Ambassador to Ghana
- In office 1992–1993

Ambassador to Egypt
- In office 1993–1996

Member of House of Federation
- In office 1995–2010

Ambassador to Kenya and Tanzania
- In office 1996–2001

Speaker of the House of Peoples' Representatives
- In office 10 October 2005 – 3 October 2010
- Preceded by: Dawit Yohannes
- Succeeded by: Abadula Gemeda

Ambassador to Belgium
- In office 2013–2019

Ambassador to China
- In office 2019–present

Personal details
- Born: Teshome Toga Chanaka 23 April 1968 (age 58) Dimtu, Ethiopia

= Teshome Toga =

Ethiopian politician

Teshome Toga Chanaka (ተሾመ ቶጋ; born 23 April 1968) is an Ethiopian politician and second Speaker of the House of Peoples' Representatives, the lower chamber of the Ethiopian Parliament, from 2005 to 2010. He was succeeded by Abadula Gemeda.

== Background ==

=== Early life ===
Teshome was born in Dimtu, Ethiopia, and completed his primary education in Bilate Tena Primary school. He was born into a farmer family, and used to help his family after school: by herding cattle and plowing.
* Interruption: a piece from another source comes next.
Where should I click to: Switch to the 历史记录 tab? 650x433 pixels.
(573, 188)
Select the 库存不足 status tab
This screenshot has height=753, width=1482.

Teshome completed his secondary school in Sodo. After completing his secondary education, he attended Addis Ababa University in 1987.

=== Political career ===
Teshome has worked in different levels of power from district to regional level in Southern Nations, Nationalities, and Peoples' Region, before becoming the Speaker of the House of Peoples' Representatives. Most of his governmental positions were being an ambassador of Ethiopia in different counties. Being stationed in Ghana (1992–93), Egypt (1993–1996), Kenya and Tanzania (1996–2001), Belgium (2013–2019), and currently in China (2019-)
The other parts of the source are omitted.